Herbst tells us that "women who have not breastfed after birth are at a greater risk for metabolic syndrome, heart diseases and certain cancers."
She adds that if you already have insulin-dependent diabetes, you’re likely to need less insulin while you’re a nursing mother.
"Breastfeeding is also an insurance policy against breast, uterine, and cervical cancer. It may be that the lower estrogen level of lactation provides the protection; the longer you breastfeed, the stronger your insurance," she says.
This doesn’t mean it’s impossible for you to get these cancers if you breastfeed, but you are less susceptible to them.
She adds that osteoporosis and fractures are also more common in women who didn't breastfeed, and a non-breastfeeding mother's blood pressure is likely to be higher, probably because her neurological and endocrine responses are more pronounced than those of a nursing mother.
"Her overall physical and mental health take a hit as well, and in later years she remains at an increased risk of developing such autoimmune diseases as rheumatoid arthritis," says Herbst.
Find out more in the The Womanly Art of Breastfeeding.
But is it an effective contraceptive?
Some women are also interested to know if they can get pregnant while nursing or if breastfeeding can be used as an effective birth control method.
Parent24 also talked to Dr Emma Sim, Covid-19 Unit Leader at Witkoppen Clinic. She told us that the breastfeeding method of contraception is also known as the Lactational Amenorrhea Method (LAM), and that it is not a reliable birth control method.

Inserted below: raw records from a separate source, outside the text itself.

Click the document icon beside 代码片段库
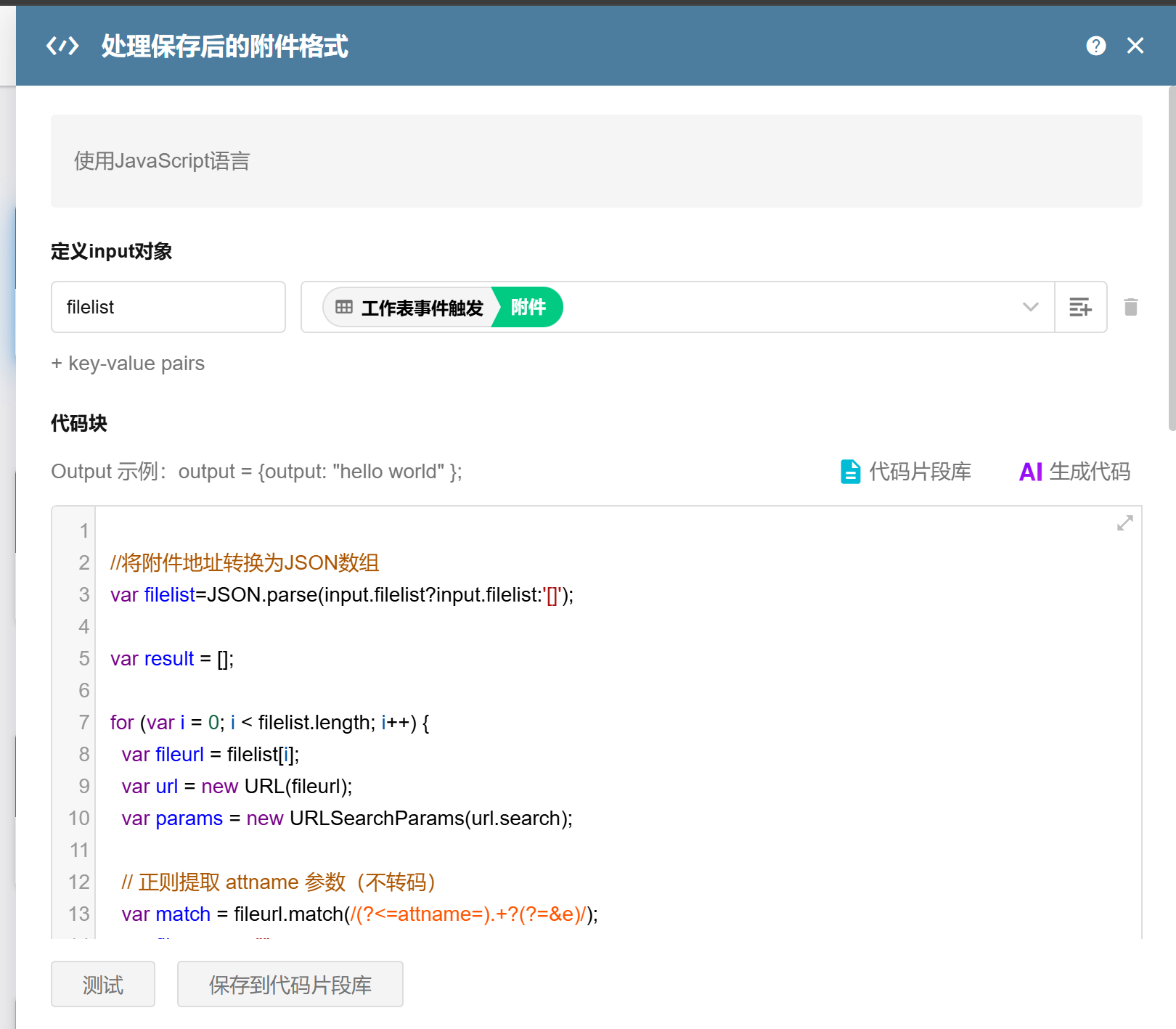The image size is (1176, 1029). point(850,472)

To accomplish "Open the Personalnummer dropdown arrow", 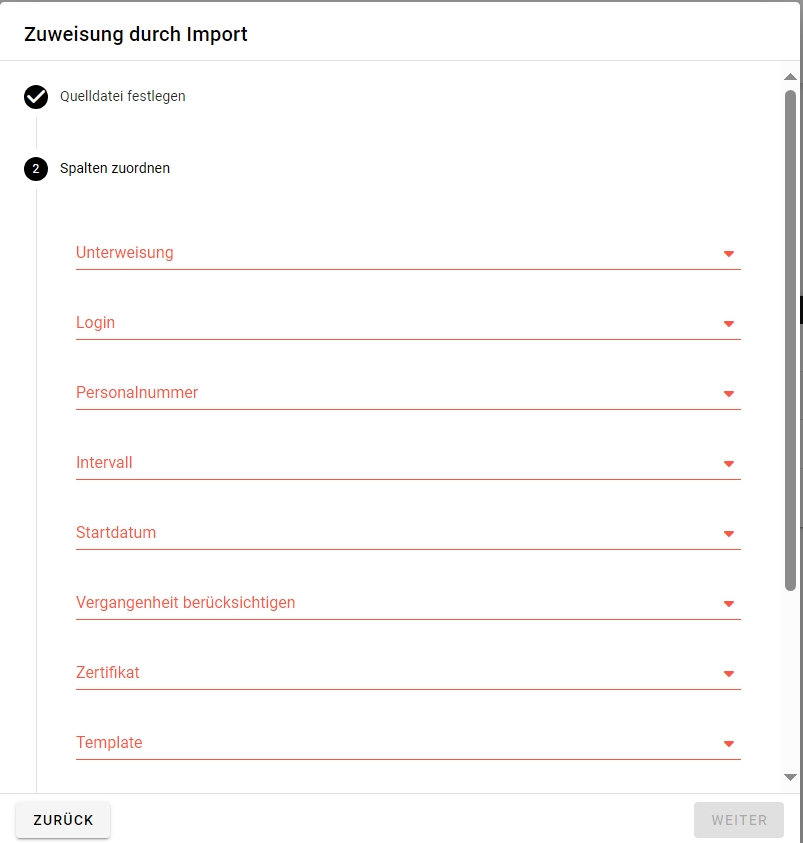I will [x=728, y=394].
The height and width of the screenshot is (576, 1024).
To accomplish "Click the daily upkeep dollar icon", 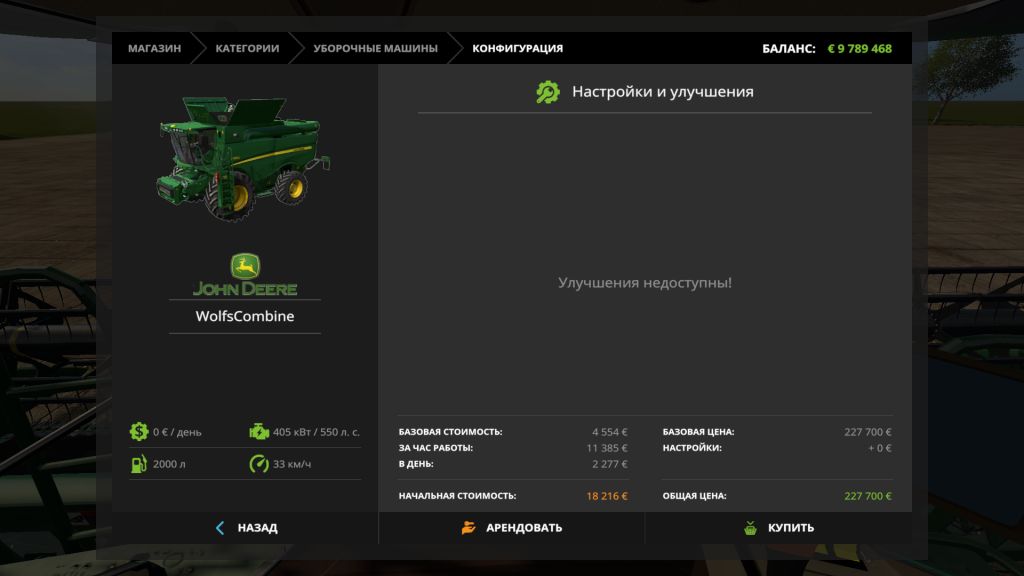I will pos(139,432).
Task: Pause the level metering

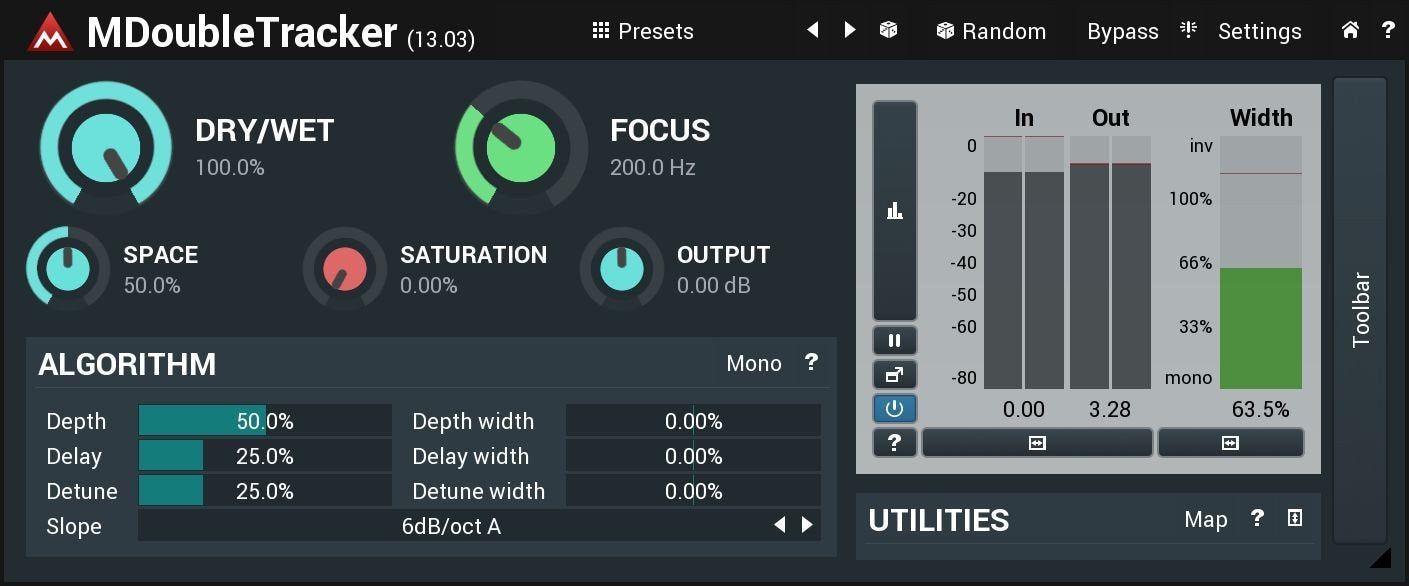Action: point(894,340)
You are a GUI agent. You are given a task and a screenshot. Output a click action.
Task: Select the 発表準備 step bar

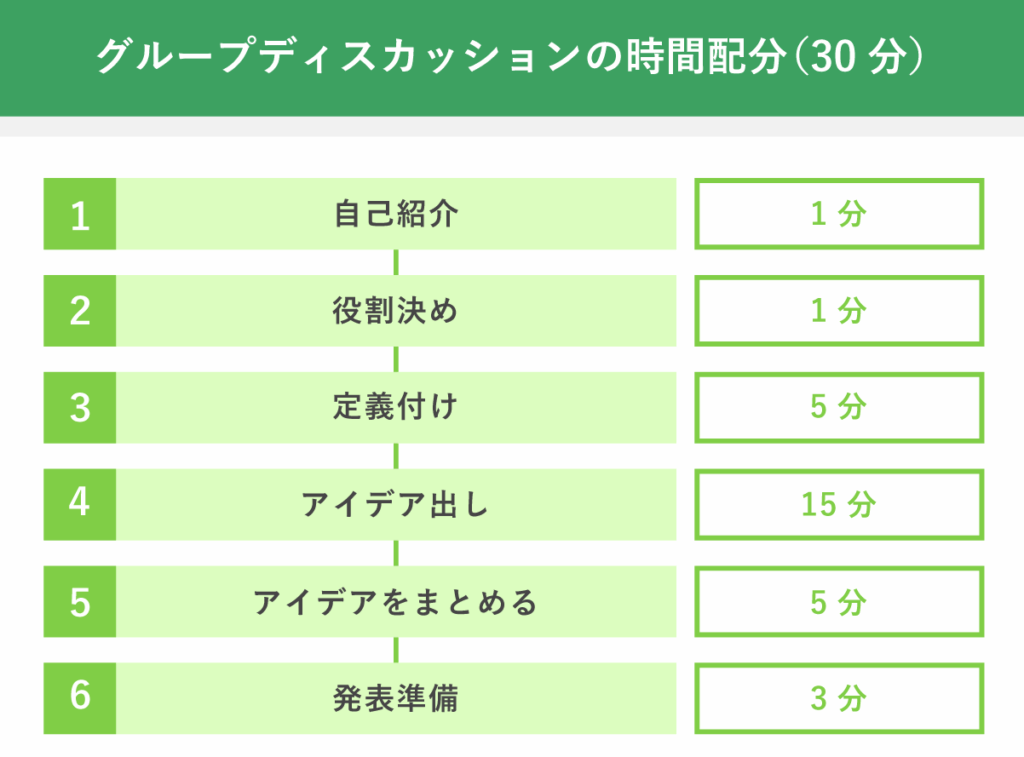coord(396,698)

She says that there are people who believe in this method, but it is less than 2% effective as a family planning method and is not recommended. Dr Sim explains that this is not a fail-safe method, because you can ovulate before you menstruate.

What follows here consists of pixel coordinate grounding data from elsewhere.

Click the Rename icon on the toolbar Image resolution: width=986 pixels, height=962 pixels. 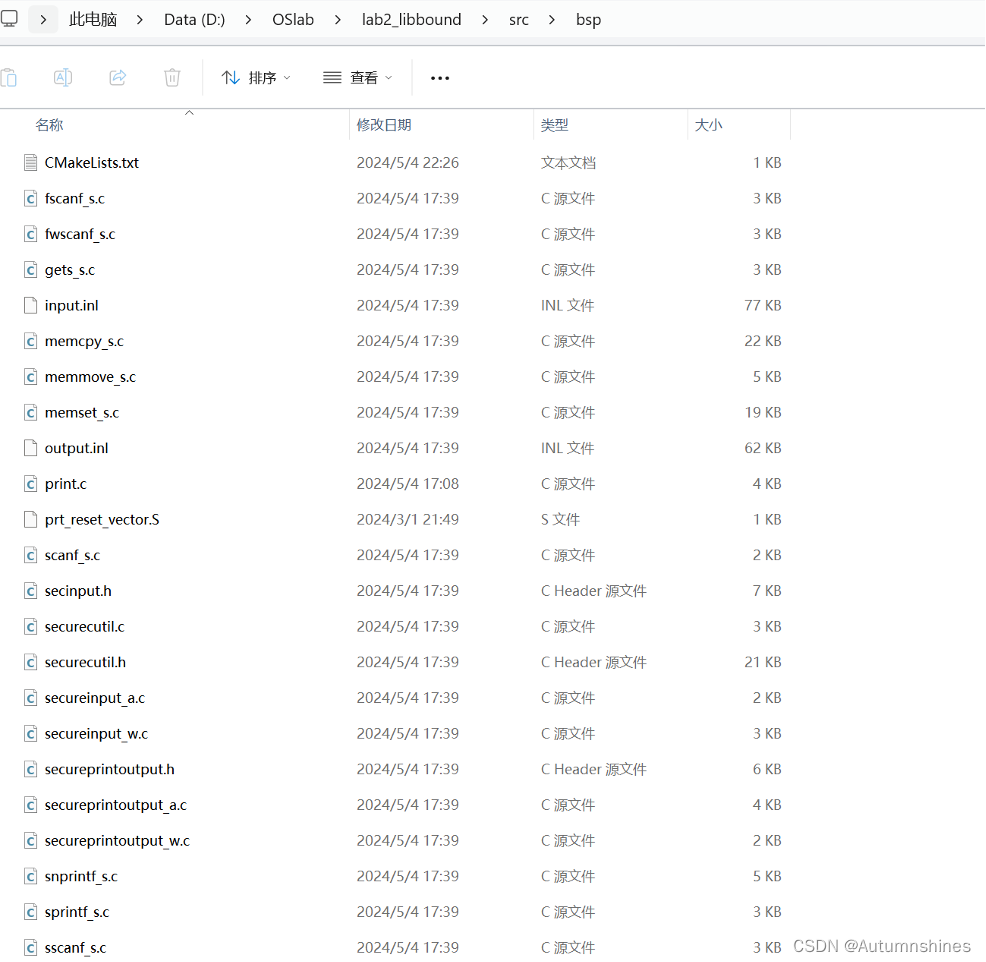point(62,77)
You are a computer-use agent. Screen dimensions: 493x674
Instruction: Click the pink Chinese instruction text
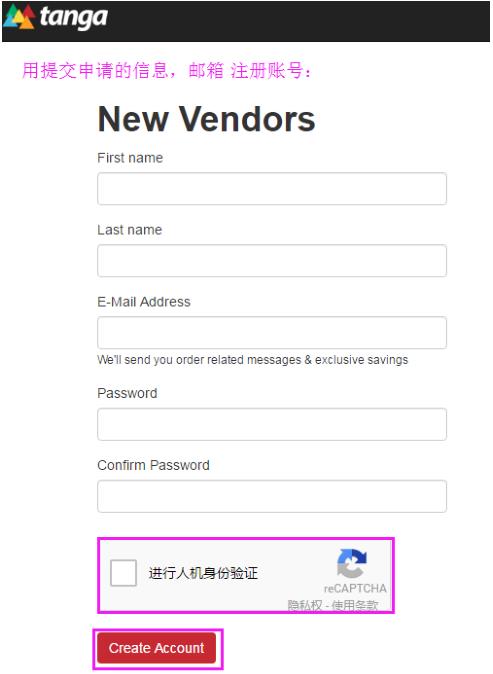(x=167, y=70)
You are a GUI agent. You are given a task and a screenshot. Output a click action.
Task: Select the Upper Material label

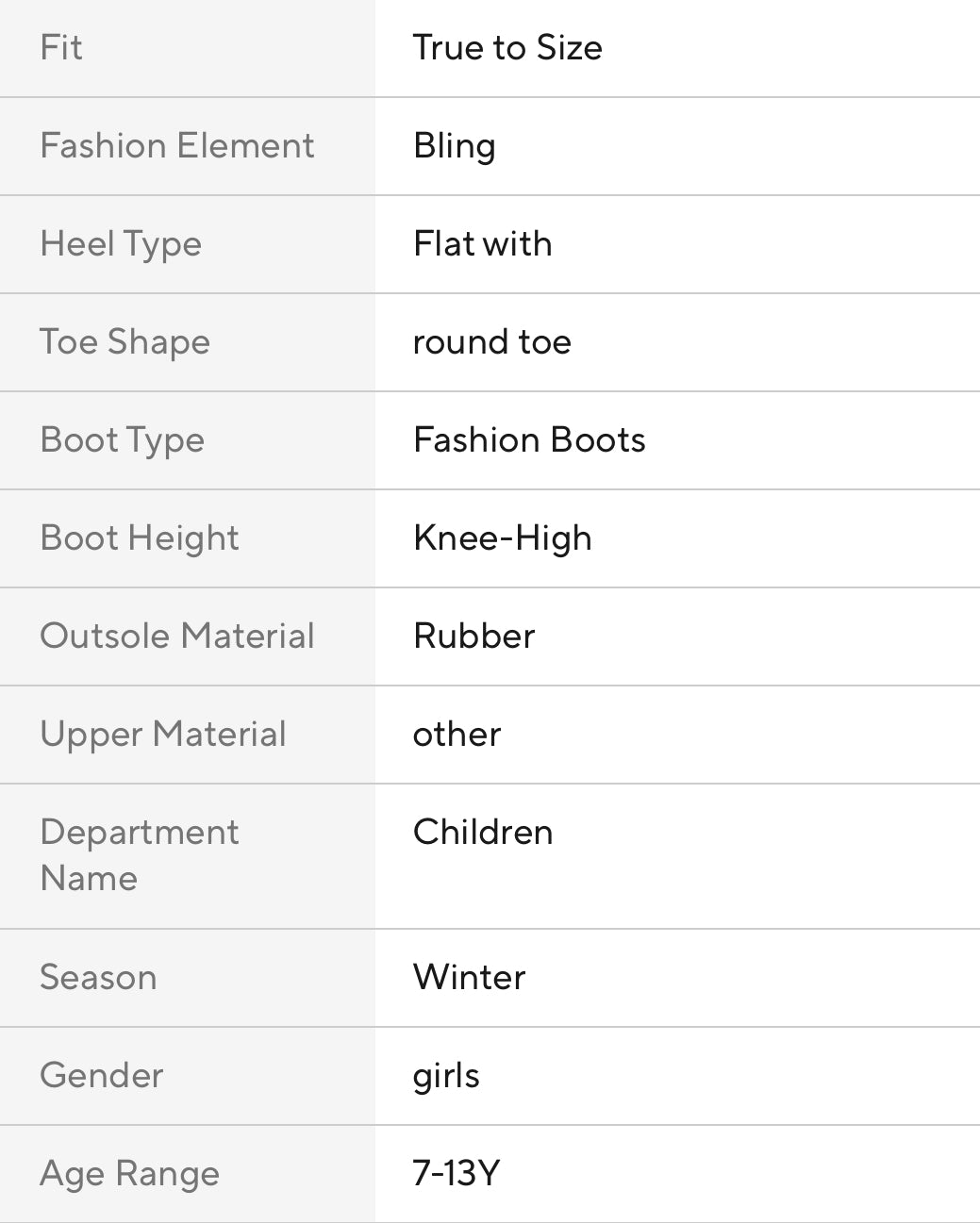(x=162, y=735)
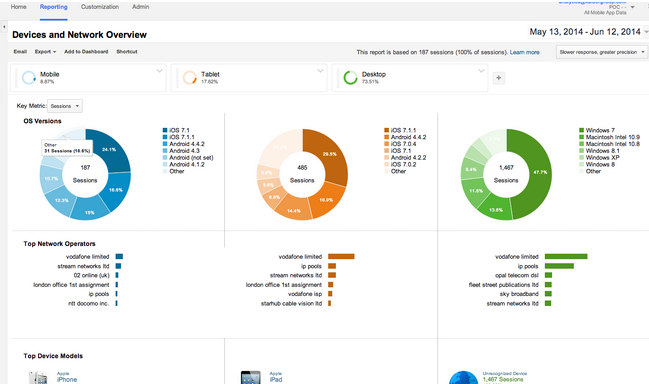Open the Mobile segment chevron menu
The width and height of the screenshot is (649, 384).
coord(159,71)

She added that the method works on the assumption that you exclusively breastfeed every four hours day and night until the baby is six months old, suppressing ovulation and thus menstruation.
"The use of implants is more than 90% effective, injectables about 80% effective and combined oral contraceptive about 91% effective if taken consistently every day," says Dr Sim.
The La Leche League agrees with Dr Sim and emphasises that in order for this method to be used one has to answer YES to three of the following questions:
1. Is my baby less than six months old?
2. Is my baby fully or nearly fully breastfed, and breastfeeding frequently both day and night? ('Nearly fully breastfed' means that the baby may receive 'taste-sized' portions of solids occasionally.)
3. Have I had no vaginal bleeding (not even spotting) since six weeks after my baby was born?
If you answered no to any of the above questions it would be safer for you to use the methods listed below to avoid a surprise pregnancy.
What can I do to ensure that I don’t fall pregnant soon after giving birth?
Dr Sim tells us that there are several methods that are safe to use while you are breastfeeding, although some are more reliable than others.
She cautioned that the methods discussed below are not listed in accordance of reliability options:
- Birth control pills. It’s best to use progestin-only options in the first few weeks after giving birth and breastfeeding.
- Injectable, such as Depo-Provera this provides cover for 3 months.
- The hormonal implant, such as Nexplanon, which provides extremely effective birth control for 3 years.
- Barrier methods, such as condoms or diaphragms. used with spermicide or foam.
- An intrauterine device (IUD), which is placed inside your uterus by a health professional.